#### EXERCISE DESCRIPTION
Report every line of the material that contains the string "screenshot". Case counts.

#### DATA EXTRACT
>> start
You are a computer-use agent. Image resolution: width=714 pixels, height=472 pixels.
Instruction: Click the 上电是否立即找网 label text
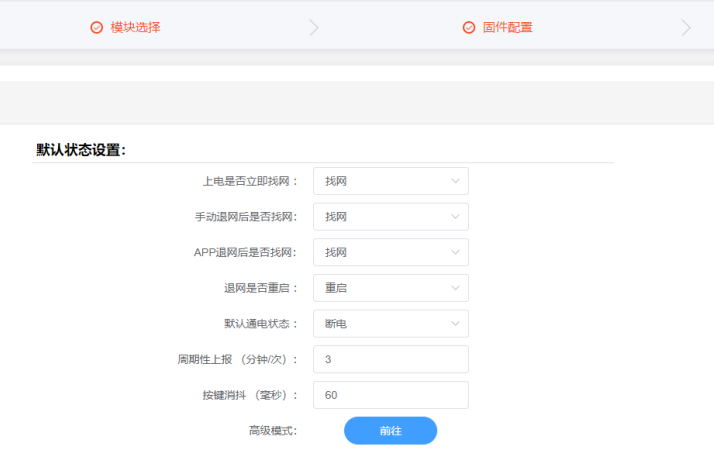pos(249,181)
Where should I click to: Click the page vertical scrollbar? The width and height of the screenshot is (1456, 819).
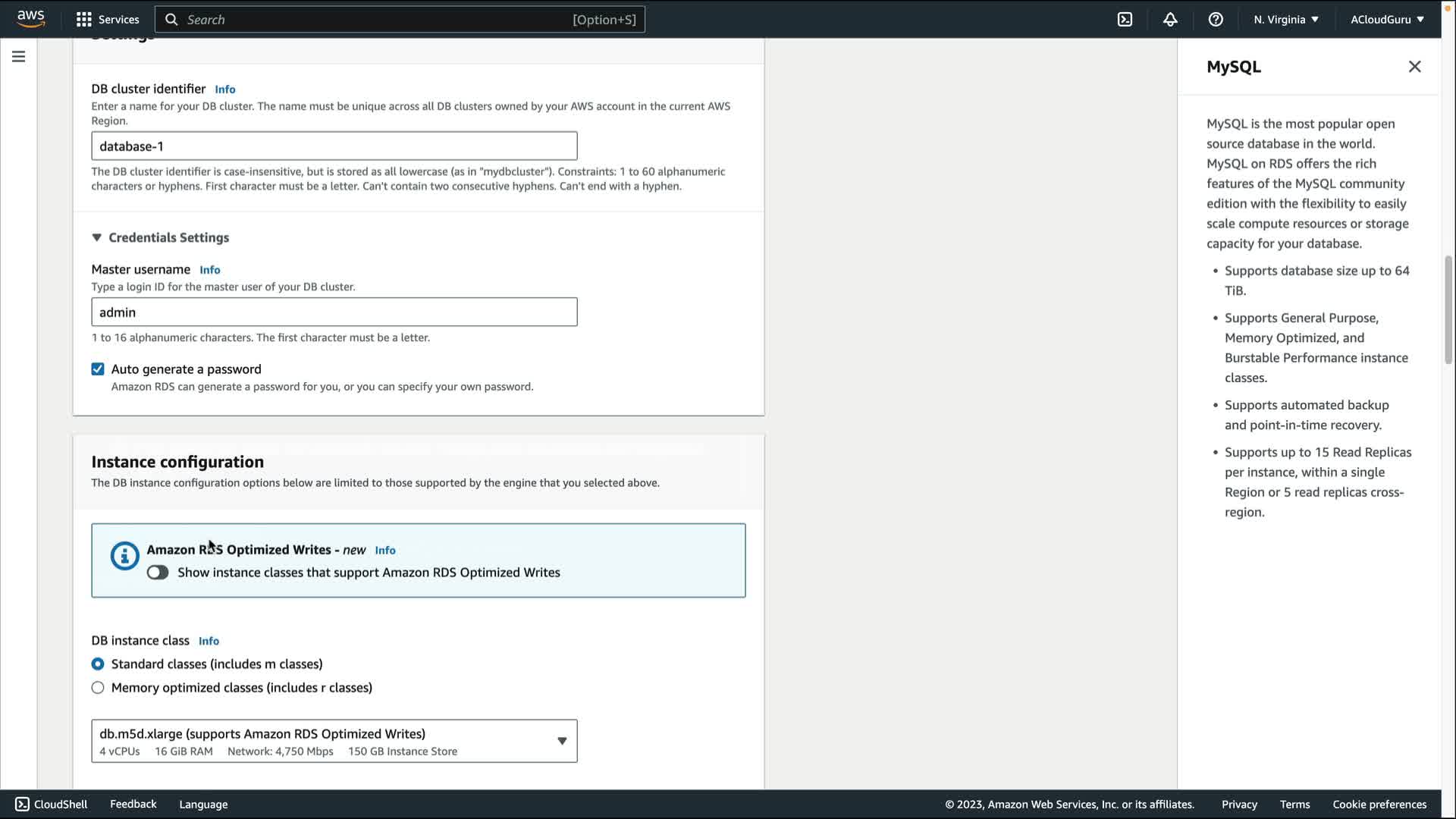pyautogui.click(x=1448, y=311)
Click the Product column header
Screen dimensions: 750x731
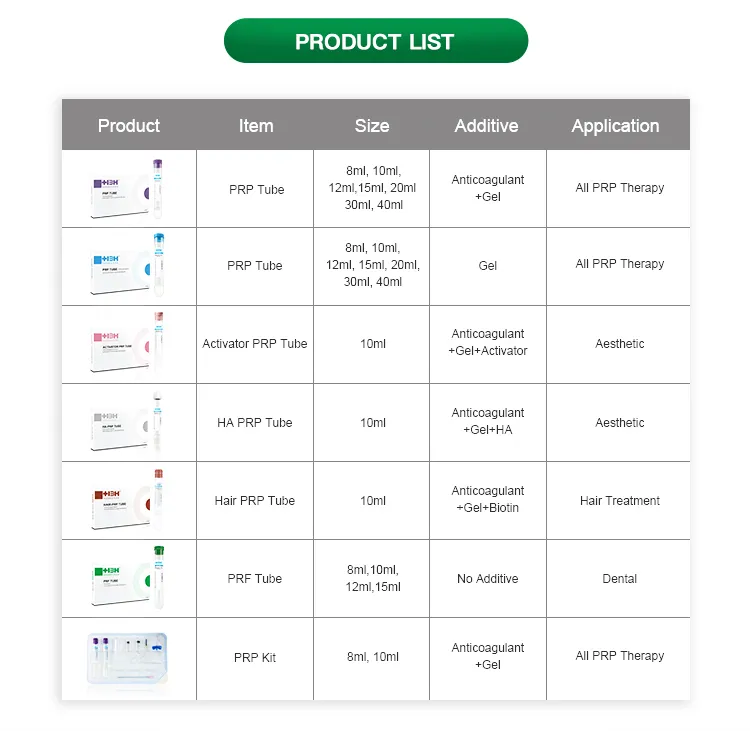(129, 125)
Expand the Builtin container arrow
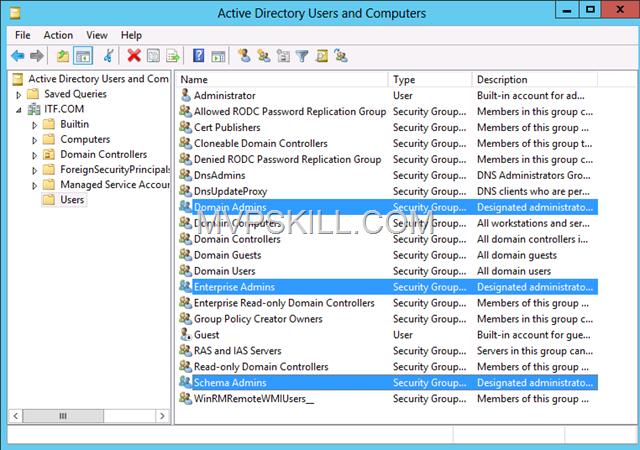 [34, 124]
>> end
>> start
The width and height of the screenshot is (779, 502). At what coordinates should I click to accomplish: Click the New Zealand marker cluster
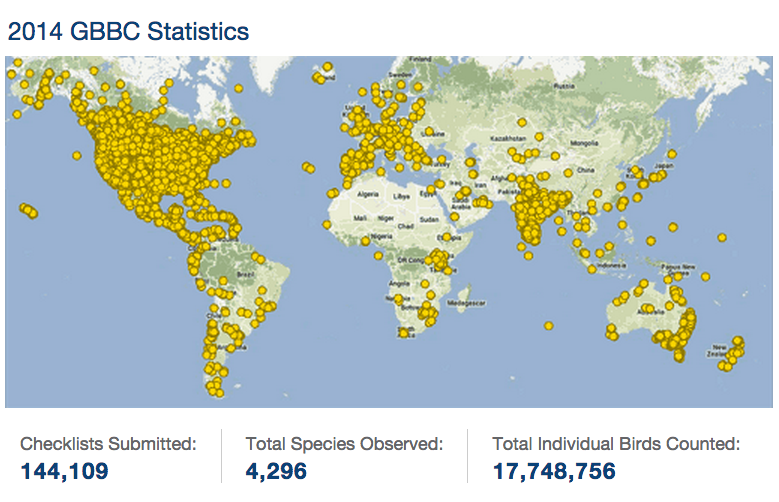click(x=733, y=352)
>> end
>> start
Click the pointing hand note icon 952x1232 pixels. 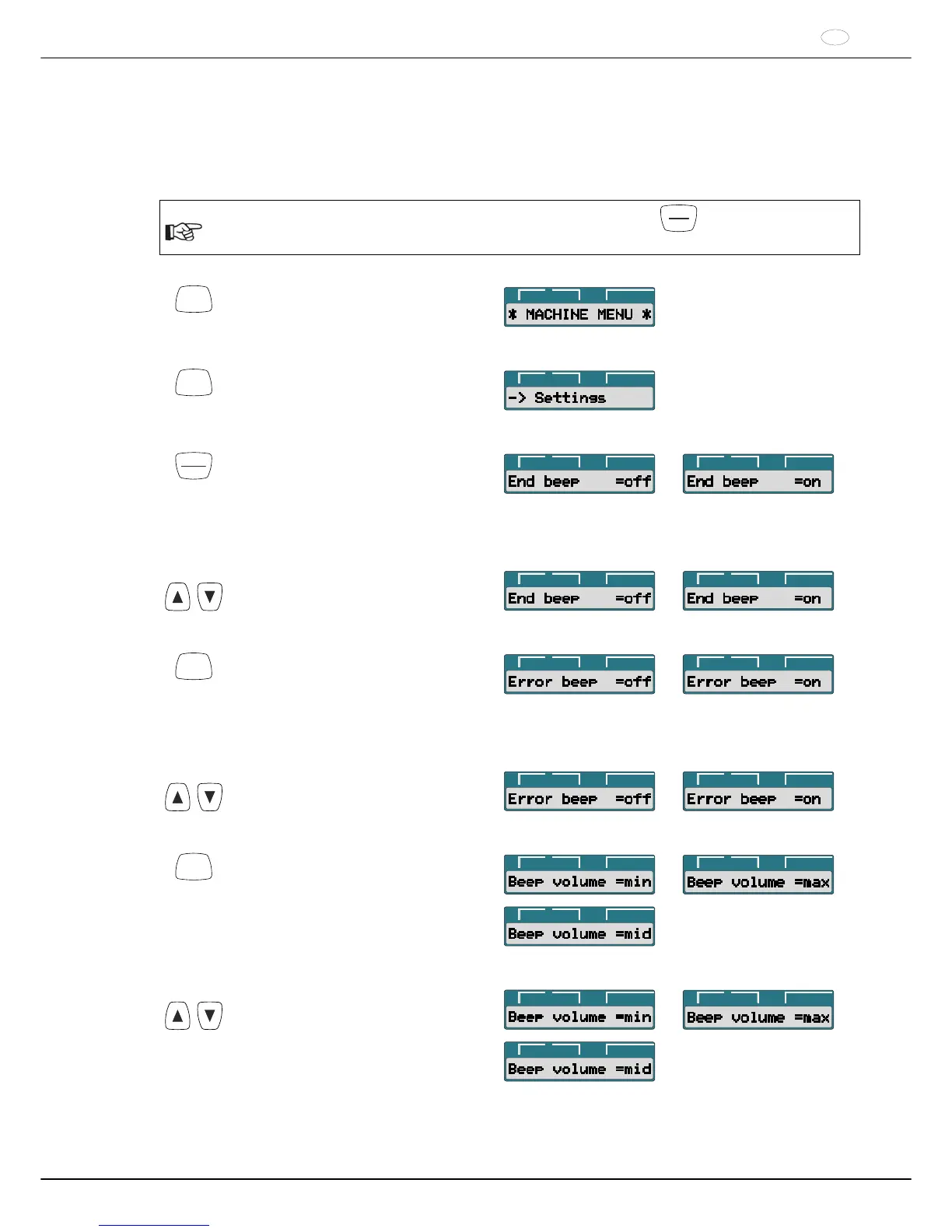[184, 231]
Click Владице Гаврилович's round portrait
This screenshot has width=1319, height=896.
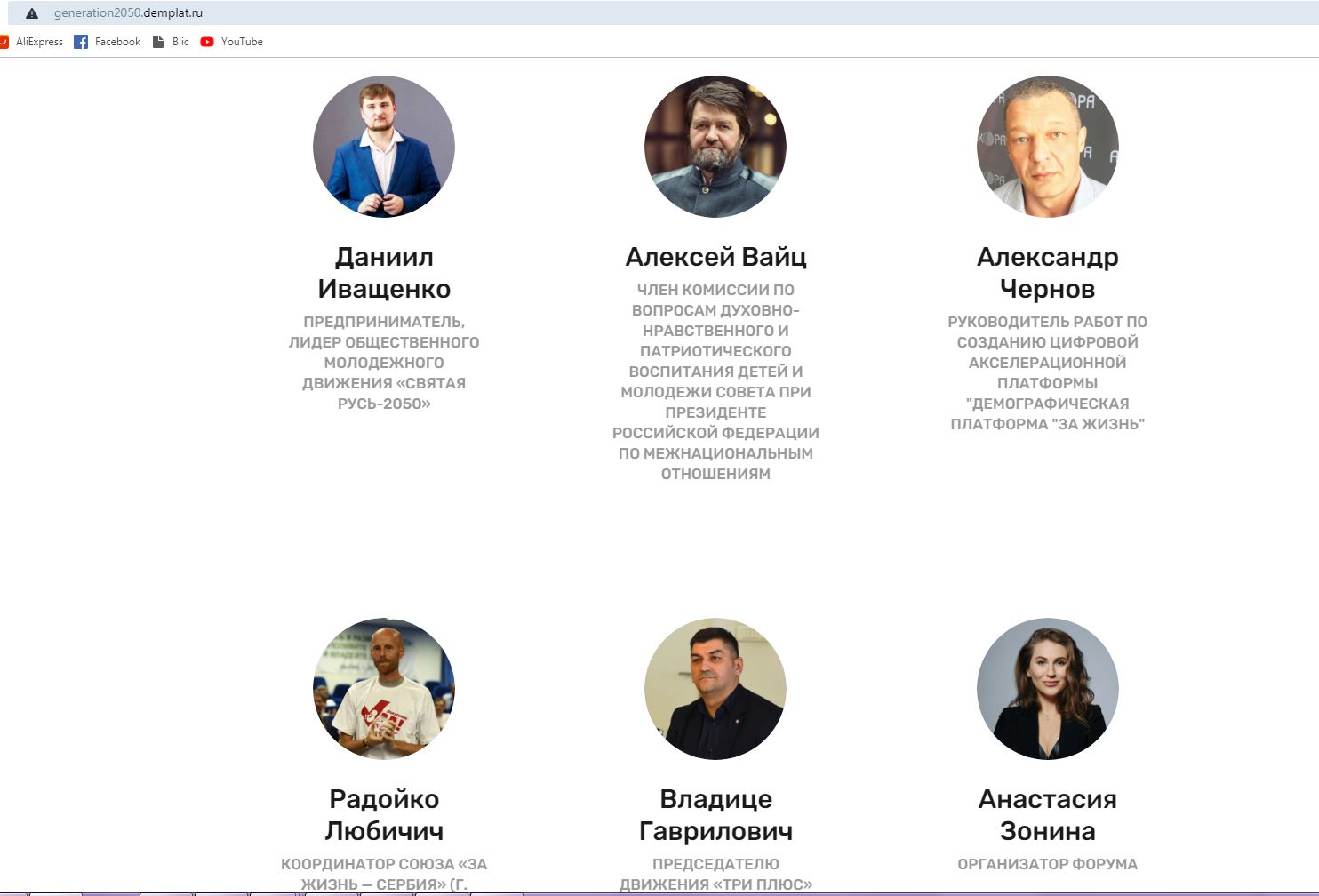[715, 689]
>> end
#### FINAL RESULT
Where should I click to: Click the page vertical scrollbar? The width and height of the screenshot is (1456, 819).
The width and height of the screenshot is (779, 502). At what coordinates should I click to accomplish: Click the New Zealand marker cluster
This screenshot has width=1319, height=896.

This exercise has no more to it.